PROBLEM DETAILS: Only the lines running from the line with "Given: Open domain" to the end of the listing below should be copied, exactly, without pictures.

*** Block opens ***

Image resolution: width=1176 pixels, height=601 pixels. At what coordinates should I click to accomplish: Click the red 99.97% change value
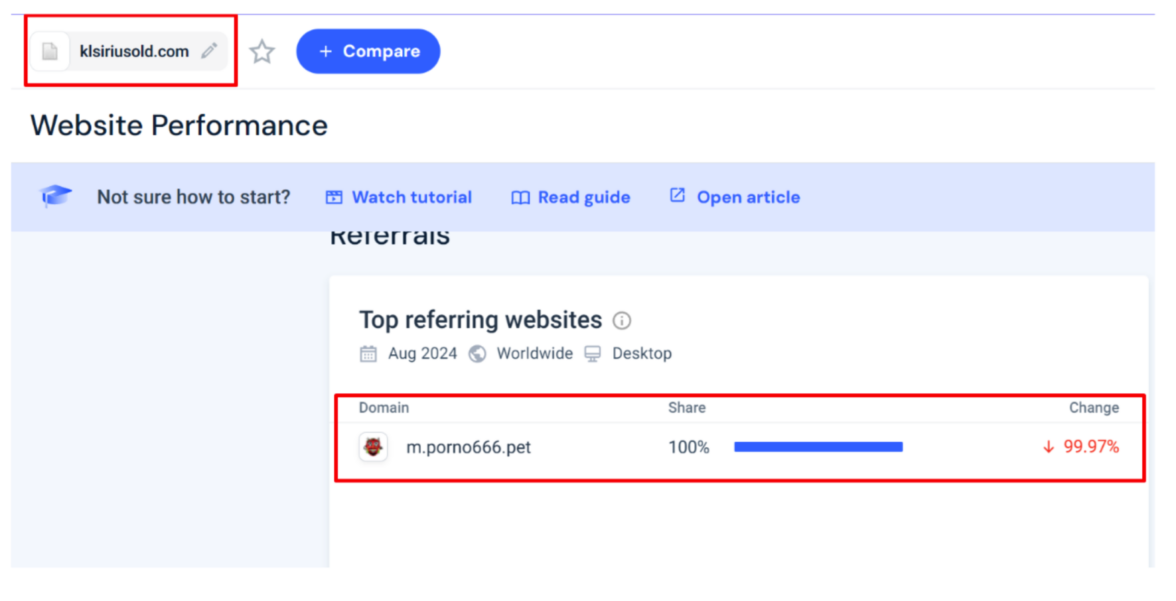(x=1090, y=447)
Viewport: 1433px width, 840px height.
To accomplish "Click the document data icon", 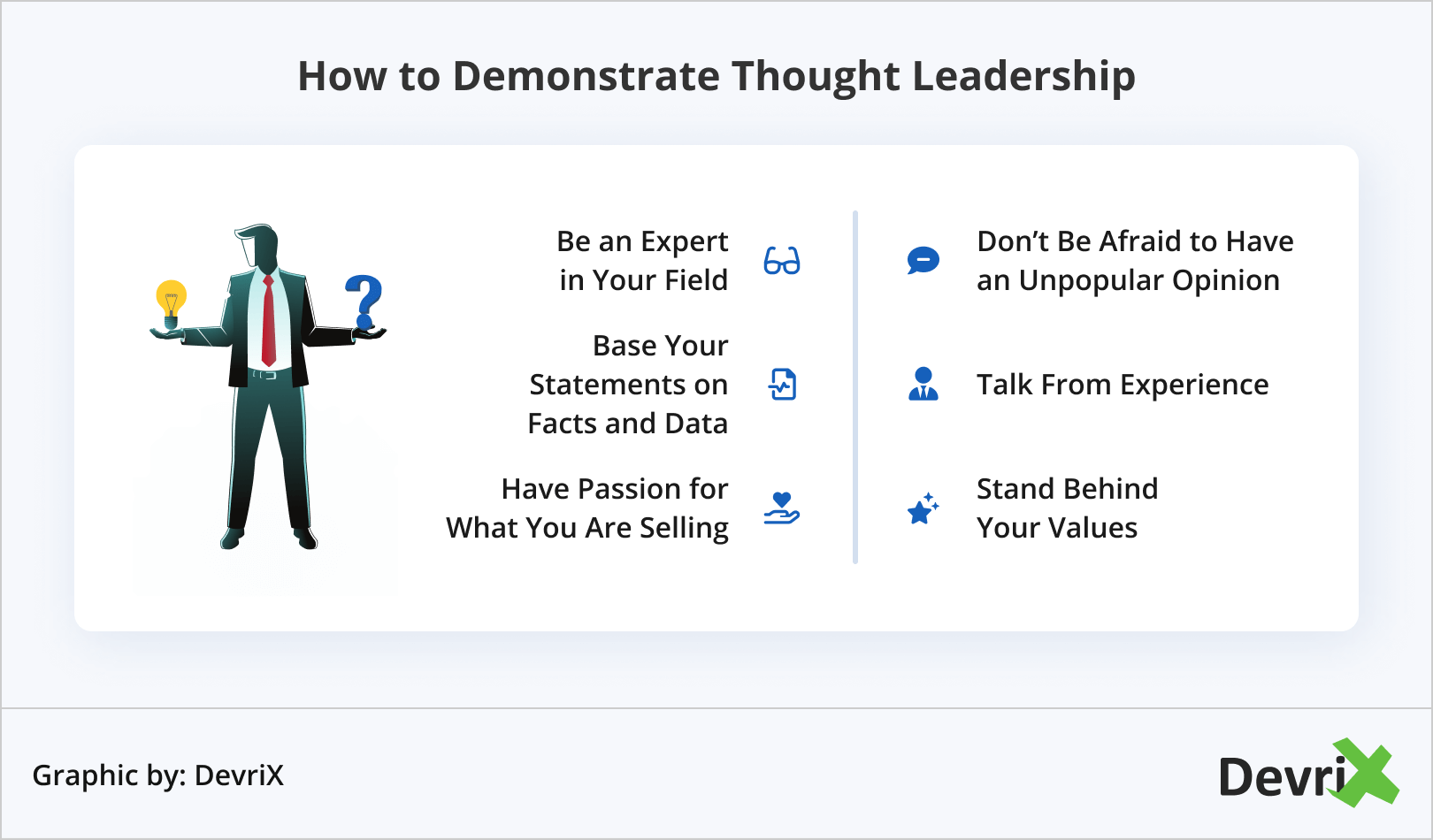I will coord(782,385).
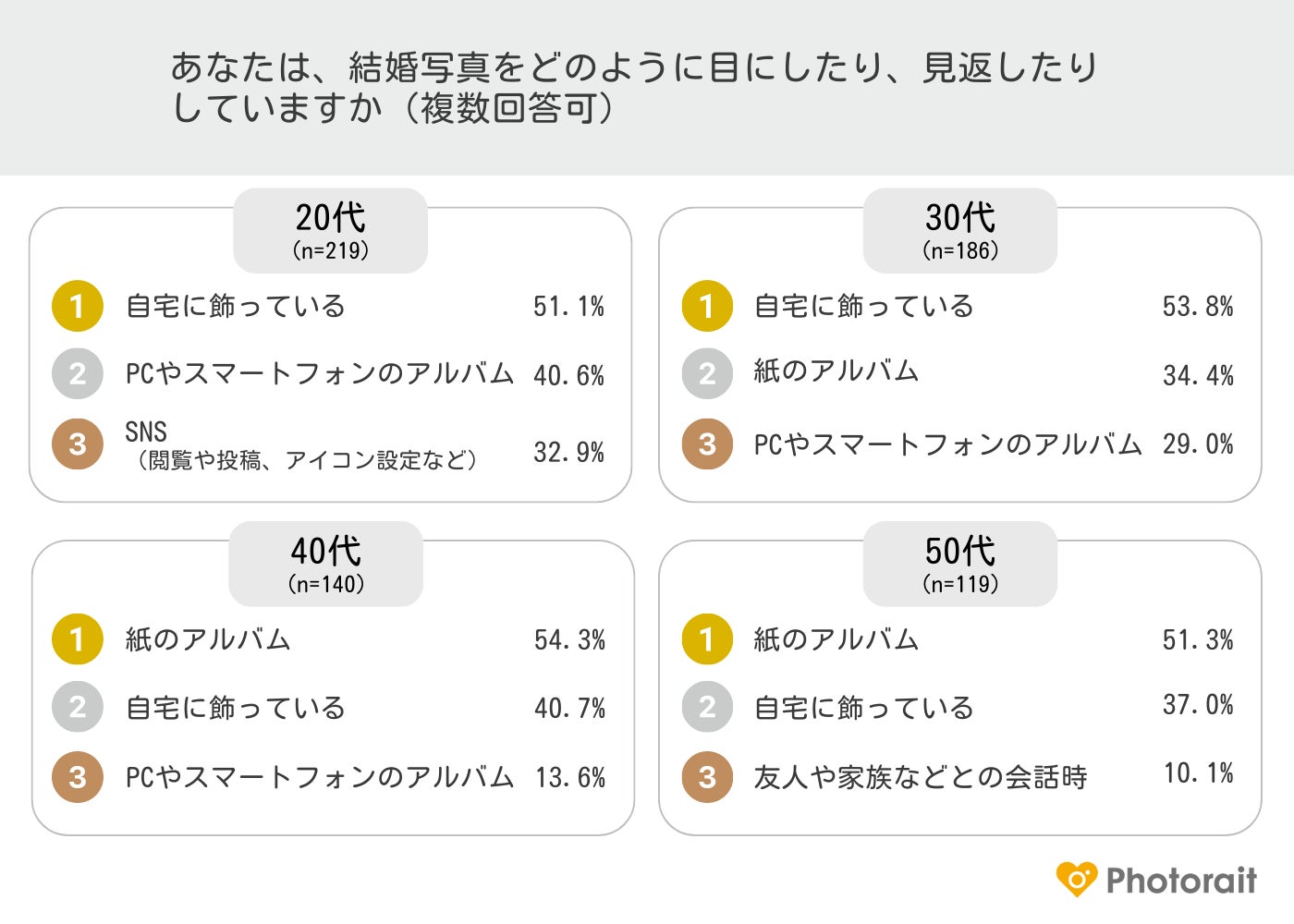This screenshot has height=924, width=1294.
Task: Select the 20代 (n=219) header tab
Action: pos(330,230)
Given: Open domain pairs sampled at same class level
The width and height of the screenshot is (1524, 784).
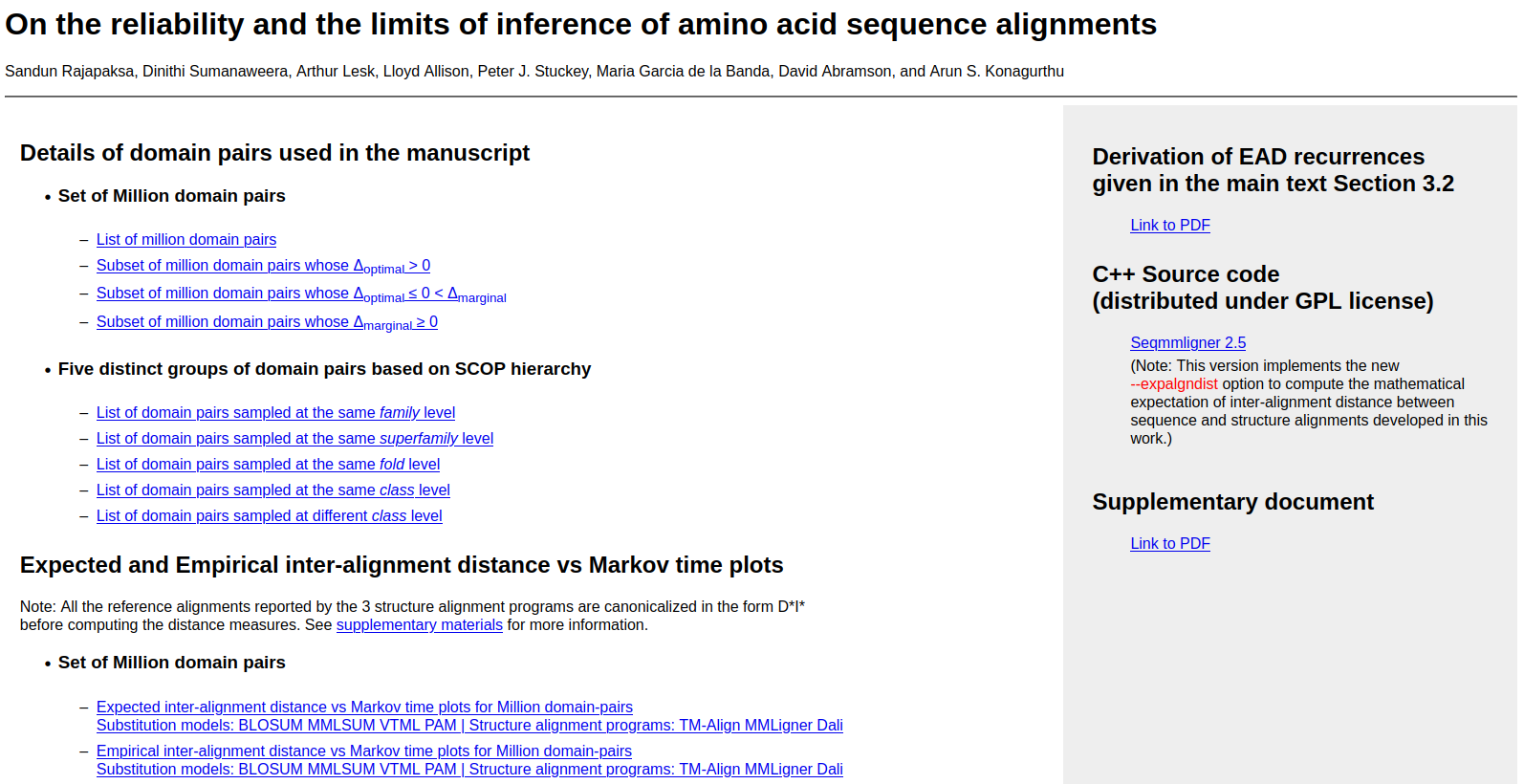Looking at the screenshot, I should [x=272, y=490].
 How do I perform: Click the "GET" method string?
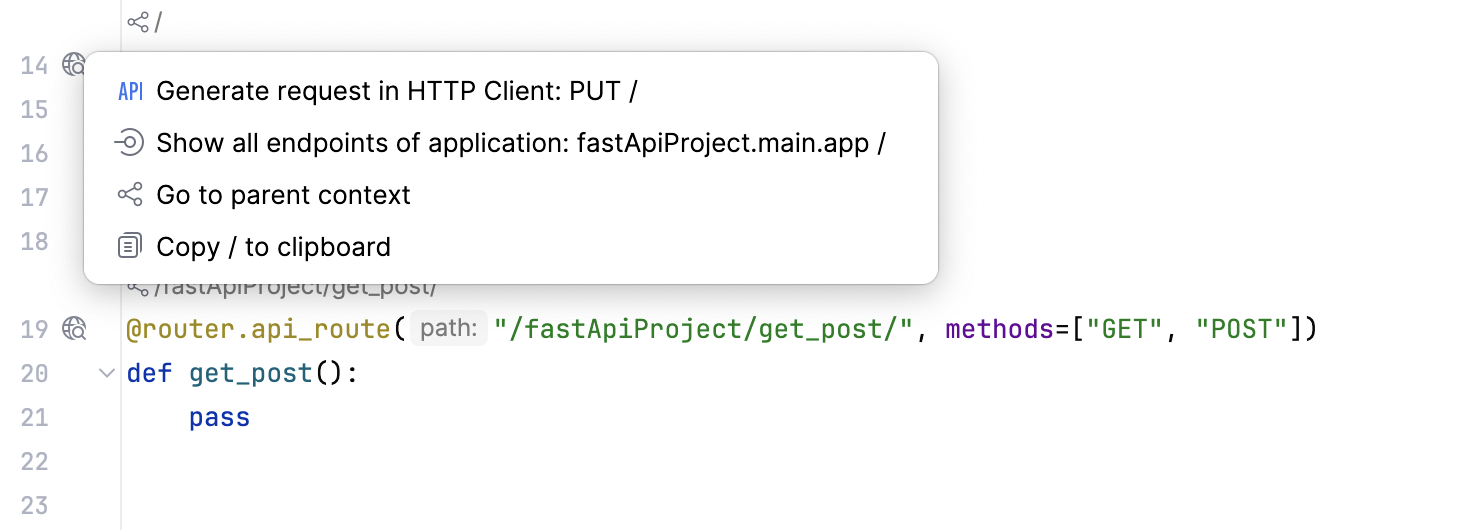(x=1129, y=328)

*** Block closes ***

YOUR RESPONSE:
Given: Open domain pairs sampled at same class level
The width and height of the screenshot is (1524, 784).
Looking at the screenshot, I should [x=272, y=490].
 How do I perform: Click the "GET" method string?
(x=1129, y=328)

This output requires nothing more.